[Saved entries]
***
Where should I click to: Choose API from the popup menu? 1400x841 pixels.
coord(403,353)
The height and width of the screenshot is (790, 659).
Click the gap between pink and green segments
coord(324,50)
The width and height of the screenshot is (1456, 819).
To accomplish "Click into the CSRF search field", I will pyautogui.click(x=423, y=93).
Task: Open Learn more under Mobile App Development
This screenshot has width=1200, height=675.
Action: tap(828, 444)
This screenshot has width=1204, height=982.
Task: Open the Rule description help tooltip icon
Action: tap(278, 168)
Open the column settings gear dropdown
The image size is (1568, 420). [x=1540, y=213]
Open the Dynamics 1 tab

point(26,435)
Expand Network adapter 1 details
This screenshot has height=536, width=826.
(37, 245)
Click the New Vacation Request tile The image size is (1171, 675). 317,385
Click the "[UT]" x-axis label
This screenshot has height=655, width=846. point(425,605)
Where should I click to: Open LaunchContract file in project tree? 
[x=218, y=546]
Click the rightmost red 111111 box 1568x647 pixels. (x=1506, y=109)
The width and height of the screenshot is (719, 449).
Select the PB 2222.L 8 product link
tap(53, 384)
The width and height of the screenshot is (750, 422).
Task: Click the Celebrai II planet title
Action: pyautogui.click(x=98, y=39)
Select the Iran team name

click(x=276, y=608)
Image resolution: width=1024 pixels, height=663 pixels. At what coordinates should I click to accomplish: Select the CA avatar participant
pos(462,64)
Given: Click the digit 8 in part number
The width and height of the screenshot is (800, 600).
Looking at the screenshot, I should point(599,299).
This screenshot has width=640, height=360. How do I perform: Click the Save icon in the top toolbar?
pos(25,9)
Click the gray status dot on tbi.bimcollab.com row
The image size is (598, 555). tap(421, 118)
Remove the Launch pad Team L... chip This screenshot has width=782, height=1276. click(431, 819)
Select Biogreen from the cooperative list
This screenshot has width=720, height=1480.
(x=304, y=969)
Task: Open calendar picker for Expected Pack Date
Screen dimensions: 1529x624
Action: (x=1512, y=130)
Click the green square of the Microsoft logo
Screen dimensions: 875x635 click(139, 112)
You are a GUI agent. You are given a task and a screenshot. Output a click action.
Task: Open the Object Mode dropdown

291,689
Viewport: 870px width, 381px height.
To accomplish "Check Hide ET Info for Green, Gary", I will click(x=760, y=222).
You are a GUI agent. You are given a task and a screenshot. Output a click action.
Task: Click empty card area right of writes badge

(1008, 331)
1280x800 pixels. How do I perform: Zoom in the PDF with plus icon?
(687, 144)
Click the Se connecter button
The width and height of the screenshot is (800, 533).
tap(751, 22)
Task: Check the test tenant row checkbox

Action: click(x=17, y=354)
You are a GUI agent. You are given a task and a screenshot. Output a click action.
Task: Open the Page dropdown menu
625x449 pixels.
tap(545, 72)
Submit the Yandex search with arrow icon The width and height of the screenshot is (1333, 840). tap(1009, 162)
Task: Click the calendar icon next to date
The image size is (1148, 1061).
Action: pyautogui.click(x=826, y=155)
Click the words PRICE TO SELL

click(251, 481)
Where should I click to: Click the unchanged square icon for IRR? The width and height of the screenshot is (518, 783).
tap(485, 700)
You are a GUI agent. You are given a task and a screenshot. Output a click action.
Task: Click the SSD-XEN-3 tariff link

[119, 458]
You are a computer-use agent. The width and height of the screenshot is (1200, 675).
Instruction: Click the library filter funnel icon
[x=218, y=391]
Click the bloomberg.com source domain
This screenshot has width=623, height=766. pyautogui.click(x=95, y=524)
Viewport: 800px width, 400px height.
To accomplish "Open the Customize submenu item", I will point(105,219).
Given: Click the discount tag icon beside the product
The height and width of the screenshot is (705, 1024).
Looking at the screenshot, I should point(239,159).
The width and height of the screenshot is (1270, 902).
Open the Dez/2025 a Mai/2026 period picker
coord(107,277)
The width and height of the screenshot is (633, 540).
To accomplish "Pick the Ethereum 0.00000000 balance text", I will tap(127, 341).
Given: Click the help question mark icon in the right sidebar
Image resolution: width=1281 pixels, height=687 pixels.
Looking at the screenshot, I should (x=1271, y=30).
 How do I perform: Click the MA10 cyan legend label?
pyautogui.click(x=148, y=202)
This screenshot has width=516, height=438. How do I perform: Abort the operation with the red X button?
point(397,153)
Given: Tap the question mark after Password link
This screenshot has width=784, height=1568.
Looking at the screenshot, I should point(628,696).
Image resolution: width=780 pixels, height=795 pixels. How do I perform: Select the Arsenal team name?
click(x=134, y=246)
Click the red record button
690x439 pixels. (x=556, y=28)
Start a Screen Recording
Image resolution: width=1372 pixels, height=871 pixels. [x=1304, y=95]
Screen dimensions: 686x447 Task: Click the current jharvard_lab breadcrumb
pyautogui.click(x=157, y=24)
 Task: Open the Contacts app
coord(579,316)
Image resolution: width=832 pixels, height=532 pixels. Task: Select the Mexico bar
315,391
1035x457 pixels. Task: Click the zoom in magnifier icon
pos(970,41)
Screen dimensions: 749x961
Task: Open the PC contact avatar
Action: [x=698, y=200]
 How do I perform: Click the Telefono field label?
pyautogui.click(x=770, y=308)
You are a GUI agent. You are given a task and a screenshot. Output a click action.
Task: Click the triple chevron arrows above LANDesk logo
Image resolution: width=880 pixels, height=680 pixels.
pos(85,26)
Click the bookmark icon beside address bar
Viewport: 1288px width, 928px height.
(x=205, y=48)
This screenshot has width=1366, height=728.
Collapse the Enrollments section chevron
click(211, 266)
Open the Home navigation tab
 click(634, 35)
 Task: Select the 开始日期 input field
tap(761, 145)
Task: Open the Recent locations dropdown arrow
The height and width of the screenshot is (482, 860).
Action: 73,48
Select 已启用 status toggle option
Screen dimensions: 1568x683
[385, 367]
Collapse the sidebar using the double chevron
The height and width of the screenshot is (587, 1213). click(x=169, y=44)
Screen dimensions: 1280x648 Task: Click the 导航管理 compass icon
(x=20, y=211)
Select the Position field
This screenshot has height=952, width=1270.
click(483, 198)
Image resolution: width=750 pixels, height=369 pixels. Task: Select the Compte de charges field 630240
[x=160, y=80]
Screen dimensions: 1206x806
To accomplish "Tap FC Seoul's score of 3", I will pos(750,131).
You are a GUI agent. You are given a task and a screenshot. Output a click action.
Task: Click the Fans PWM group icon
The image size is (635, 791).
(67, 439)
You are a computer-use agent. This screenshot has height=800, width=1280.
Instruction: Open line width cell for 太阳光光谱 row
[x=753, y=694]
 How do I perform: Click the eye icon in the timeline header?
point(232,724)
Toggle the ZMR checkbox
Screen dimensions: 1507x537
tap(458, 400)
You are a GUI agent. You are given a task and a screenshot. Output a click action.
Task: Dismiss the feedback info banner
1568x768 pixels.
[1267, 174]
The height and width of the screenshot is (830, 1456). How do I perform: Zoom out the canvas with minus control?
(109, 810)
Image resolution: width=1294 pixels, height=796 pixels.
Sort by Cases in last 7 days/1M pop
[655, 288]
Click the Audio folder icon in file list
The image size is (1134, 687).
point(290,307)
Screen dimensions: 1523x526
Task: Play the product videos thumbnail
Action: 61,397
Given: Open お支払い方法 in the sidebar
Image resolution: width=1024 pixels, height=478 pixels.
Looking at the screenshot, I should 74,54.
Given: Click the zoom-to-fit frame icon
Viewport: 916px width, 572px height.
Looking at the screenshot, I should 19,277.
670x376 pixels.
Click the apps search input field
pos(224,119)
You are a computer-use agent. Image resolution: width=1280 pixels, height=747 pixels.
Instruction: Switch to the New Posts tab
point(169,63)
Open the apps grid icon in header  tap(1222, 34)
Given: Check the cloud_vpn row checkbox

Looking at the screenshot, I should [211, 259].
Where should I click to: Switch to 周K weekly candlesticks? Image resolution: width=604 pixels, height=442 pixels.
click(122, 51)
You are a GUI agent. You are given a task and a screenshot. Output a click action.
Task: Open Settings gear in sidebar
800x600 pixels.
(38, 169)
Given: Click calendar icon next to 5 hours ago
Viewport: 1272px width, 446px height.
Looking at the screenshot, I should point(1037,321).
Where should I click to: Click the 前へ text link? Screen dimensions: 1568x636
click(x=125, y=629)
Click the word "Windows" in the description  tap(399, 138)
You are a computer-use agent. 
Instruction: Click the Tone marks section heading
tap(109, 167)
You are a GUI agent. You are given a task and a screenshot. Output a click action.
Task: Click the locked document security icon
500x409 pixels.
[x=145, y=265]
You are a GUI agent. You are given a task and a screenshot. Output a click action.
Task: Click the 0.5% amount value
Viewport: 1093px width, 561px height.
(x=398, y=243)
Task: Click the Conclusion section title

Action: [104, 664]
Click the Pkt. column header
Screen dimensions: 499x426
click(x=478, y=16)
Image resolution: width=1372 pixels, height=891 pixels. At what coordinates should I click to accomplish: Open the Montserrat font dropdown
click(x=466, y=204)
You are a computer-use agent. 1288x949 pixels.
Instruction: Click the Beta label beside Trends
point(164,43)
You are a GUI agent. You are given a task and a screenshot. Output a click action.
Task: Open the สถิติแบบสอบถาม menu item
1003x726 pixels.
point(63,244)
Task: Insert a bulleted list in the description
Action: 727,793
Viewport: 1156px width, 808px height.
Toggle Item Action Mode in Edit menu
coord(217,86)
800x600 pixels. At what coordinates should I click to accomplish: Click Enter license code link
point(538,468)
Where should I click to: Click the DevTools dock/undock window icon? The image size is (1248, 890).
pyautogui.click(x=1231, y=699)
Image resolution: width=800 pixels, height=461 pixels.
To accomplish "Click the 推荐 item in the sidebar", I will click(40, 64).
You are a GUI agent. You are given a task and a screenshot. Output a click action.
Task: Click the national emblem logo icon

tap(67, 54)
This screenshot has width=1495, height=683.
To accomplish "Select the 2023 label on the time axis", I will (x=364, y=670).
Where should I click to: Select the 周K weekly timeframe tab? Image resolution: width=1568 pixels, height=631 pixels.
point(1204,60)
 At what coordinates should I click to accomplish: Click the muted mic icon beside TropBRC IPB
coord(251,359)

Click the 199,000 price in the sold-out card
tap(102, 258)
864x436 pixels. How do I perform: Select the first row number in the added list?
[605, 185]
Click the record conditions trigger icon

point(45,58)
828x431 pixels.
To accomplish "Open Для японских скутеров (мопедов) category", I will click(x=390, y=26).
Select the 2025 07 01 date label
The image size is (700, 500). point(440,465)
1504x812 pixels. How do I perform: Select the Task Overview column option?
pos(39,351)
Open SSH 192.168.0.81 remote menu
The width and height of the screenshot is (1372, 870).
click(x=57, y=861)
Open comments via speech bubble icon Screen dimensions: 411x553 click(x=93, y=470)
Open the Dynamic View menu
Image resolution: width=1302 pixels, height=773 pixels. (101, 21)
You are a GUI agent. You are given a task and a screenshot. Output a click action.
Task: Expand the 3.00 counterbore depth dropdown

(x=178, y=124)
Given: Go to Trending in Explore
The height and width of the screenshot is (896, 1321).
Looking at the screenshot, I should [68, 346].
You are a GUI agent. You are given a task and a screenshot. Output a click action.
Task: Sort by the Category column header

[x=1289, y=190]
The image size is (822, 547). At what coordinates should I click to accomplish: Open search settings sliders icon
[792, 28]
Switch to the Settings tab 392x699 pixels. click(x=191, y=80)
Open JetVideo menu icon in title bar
***
WHAT THE TASK REQUIRES
Please give an exact copy of the lines above, beginning with the line containing "The image size is (635, 791)." and running through the line containing "Image resolution: width=1294", and of no other lines.

WRITTEN SOLUTION
The image size is (635, 791).
(67, 439)
You are a computer-use agent. This screenshot has height=800, width=1280.
Instruction: Open line width cell for 太阳光光谱 row
[x=753, y=694]
 How do I perform: Click the eye icon in the timeline header?
point(232,724)
Toggle the ZMR checkbox
Screen dimensions: 1507x537
tap(458, 400)
You are a GUI agent. You are given a task and a screenshot. Output a click action.
Task: Dismiss the feedback info banner
1568x768 pixels.
[1267, 174]
The height and width of the screenshot is (830, 1456). How do I perform: Zoom out the canvas with minus control?
(109, 810)
Image resolution: width=1294 pixels, height=796 pixels.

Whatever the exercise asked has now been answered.